# Tether



## Nick.Tbolt (Aug 14, 2011)

My zoom will no longer obtain the IP address when I'm using tether, tried barnacle, open garden, wifi tether, tried rebooting both devices

Sent from my ADR6400L using Tapatalk


----------



## gammaxgoblin (Jun 12, 2011)

Doesn't work for me either using the open mobile leak based roms.


----------



## RainyDay (Aug 24, 2011)

Sense or aosp rom?

Sent from my ADR6400L using RootzWiki


----------



## Nick.Tbolt (Aug 14, 2011)

Thundershed, with Imo's kernel

Sent from my ADR6400L using Tapatalk


----------



## Grand Prix (Jun 11, 2011)

GO into the settings and checkmark routing fix setting

Sent from my ADR6400L using Tapatalk


----------



## Nick.Tbolt (Aug 14, 2011)

I went into the all's settings, and didn't see that option

Sent from my ADR6400L using Tapatalk


----------



## RainyDay (Aug 24, 2011)

Download the latest wireless tether beta. Open it and hit menu-> settings.
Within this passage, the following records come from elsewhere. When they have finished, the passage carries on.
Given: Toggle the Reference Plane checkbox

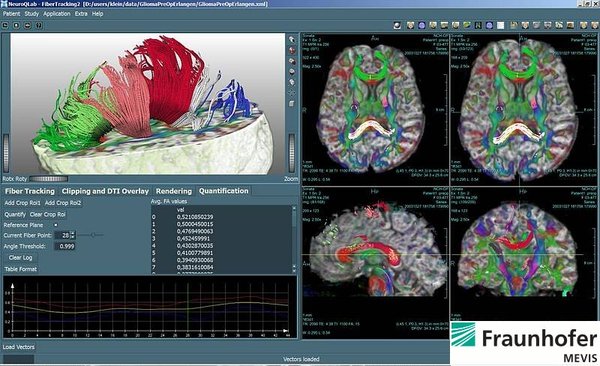Looking at the screenshot, I should pyautogui.click(x=56, y=225).
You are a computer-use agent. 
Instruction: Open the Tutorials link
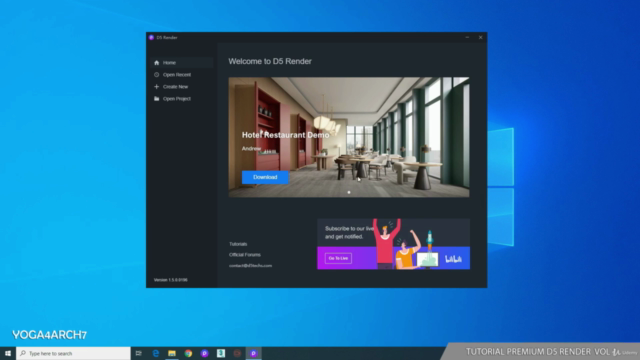point(238,244)
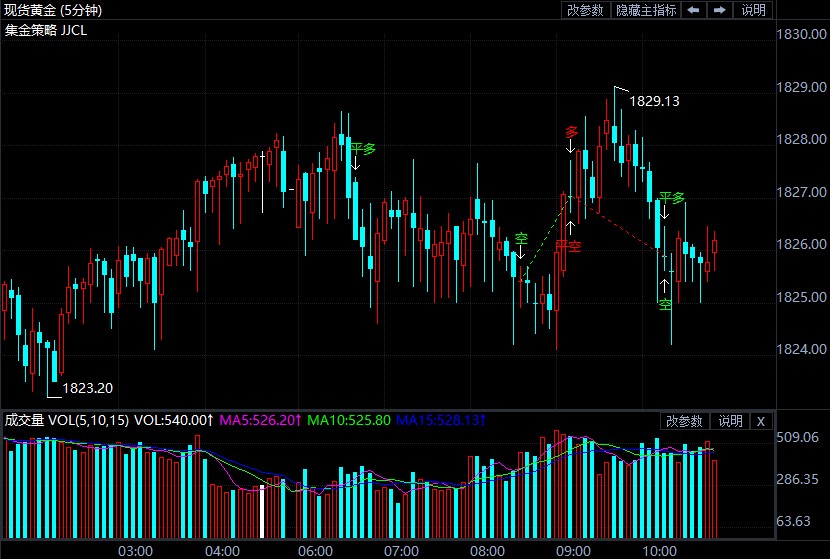The image size is (830, 559).
Task: Click the 平多 signal near 06:30
Action: point(363,149)
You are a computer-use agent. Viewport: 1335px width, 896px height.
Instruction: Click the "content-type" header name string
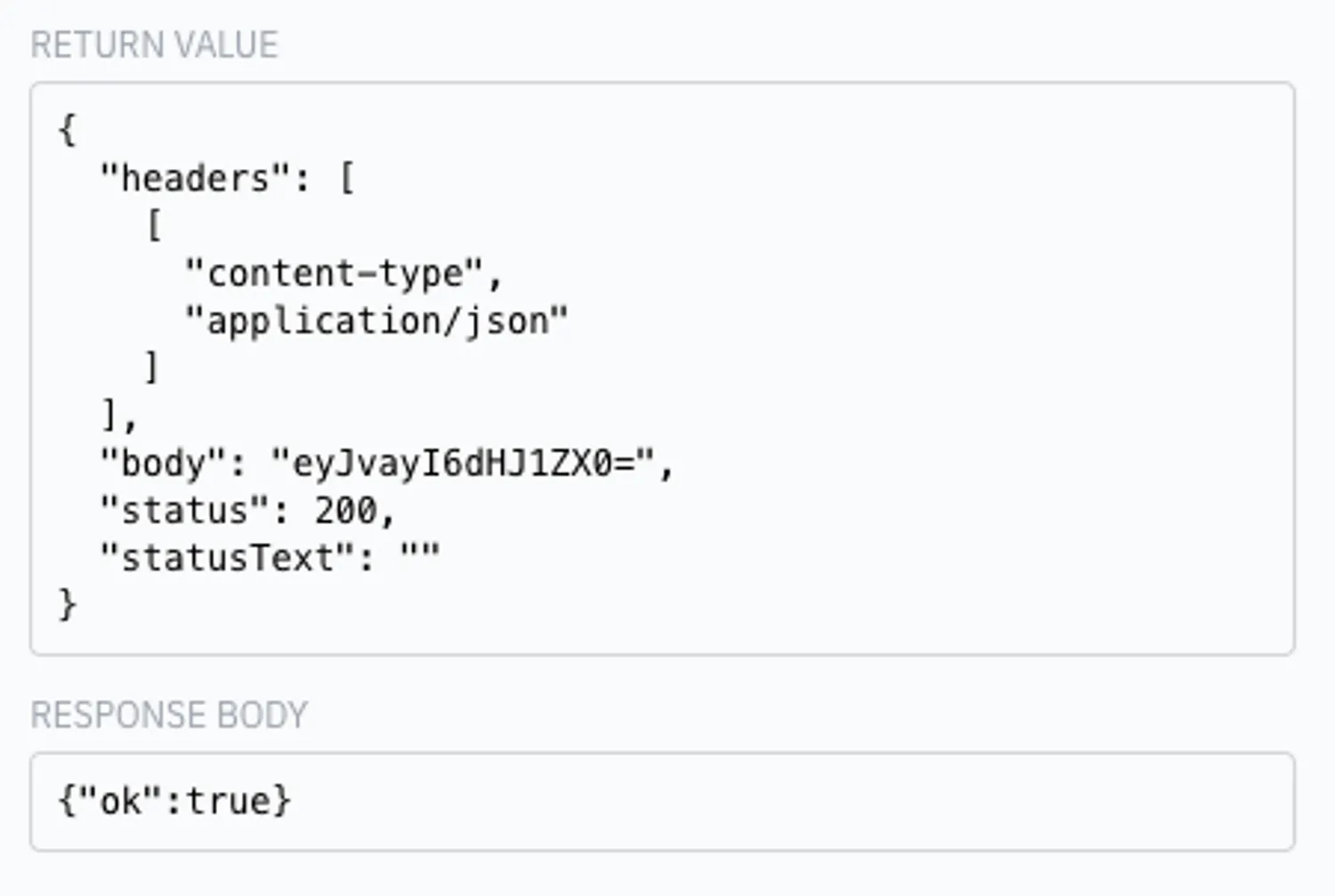tap(334, 273)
Change device to nexus one
Check routing fix and force wifi driver reload

Sent from my ADR6400L using RootzWiki


----------



## Nick.Tbolt (Aug 14, 2011)

Thanks, I fixed it

This post has been XOOMED here


----------



## Nick.Tbolt (Aug 14, 2011)

I flashed back to a sensed ROM, albeit a desensed one, but the routing fix no longer helps, can't obtain an IL address

Sent from my ADR6400L using Tapatalk


----------



## theMichael (Aug 26, 2011)

can your xoom connect to any wifi? are you running honeycomb? that used to be a known issue for xooms (happened to mine too). you have to set up a static IP, it has a hard time with dynamic. i havent had issues since i upgraded to ICS though.


----------



## Nick.Tbolt (Aug 14, 2011)

theMichael said:


> can your xoom connect to any wifi? are you running honeycomb? that used to be a known issue for xooms (happened to mine too). you have to set up a static IP, it has a hard time with dynamic. i havent had issues since i upgraded to ICS though.


Yes, can connect to the wifi in my dorm room

Sent from my ADR6400L using Tapatalk


----------



## hotelmrrsn (Jul 11, 2011)

open garden works for me rock solid on thundershed 1.4 w/ IMO kernel. The built in wifi tether w/ cm7 had frequent data drops.

Sent from my iPad using Tapatalk


----------